◆ ASSIGNMENT ◆
Would you please copy the part of the material below that opens with the line containing "Viewport: 845px width, 811px" and closes with the line containing "You are a computer-use"? Copy it exactly, and only it.
Content starts
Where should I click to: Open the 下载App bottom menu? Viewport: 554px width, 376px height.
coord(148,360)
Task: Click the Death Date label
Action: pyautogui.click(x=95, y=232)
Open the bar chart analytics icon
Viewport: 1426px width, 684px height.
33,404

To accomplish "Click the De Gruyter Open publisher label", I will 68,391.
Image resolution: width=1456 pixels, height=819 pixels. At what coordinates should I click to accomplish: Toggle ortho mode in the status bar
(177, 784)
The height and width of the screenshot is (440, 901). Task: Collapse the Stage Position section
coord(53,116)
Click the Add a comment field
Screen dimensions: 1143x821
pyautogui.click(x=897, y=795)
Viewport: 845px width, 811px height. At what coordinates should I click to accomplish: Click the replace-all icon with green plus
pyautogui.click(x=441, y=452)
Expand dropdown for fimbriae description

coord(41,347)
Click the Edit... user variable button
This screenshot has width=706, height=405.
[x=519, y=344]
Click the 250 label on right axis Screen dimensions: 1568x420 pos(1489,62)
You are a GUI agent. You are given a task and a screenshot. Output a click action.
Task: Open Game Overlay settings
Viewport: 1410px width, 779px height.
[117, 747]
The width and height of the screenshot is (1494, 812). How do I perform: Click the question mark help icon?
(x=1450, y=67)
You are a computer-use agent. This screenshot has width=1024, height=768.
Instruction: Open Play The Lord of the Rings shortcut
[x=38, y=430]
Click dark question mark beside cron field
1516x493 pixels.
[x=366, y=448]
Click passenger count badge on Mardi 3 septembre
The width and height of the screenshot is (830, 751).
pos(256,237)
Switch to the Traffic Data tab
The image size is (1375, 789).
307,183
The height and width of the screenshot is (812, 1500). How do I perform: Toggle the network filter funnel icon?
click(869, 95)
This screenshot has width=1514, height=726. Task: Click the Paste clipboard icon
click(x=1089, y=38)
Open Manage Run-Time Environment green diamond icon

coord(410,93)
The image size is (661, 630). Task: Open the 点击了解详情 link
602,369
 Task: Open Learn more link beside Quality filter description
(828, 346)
Content ends
◆ REPLY ◆
Viewport: 845px width, 811px height. At what coordinates should I click to accomplish: Click the replace-all icon with green plus
pyautogui.click(x=441, y=452)
Expand dropdown for fimbriae description

coord(41,347)
Click the Edit... user variable button
This screenshot has width=706, height=405.
[x=519, y=344]
Click the 250 label on right axis Screen dimensions: 1568x420 pos(1489,62)
You are a GUI agent. You are given a task and a screenshot. Output a click action.
Task: Open Game Overlay settings
Viewport: 1410px width, 779px height.
[117, 747]
The width and height of the screenshot is (1494, 812). How do I perform: Click the question mark help icon?
(x=1450, y=67)
You are a computer-use agent. This screenshot has width=1024, height=768.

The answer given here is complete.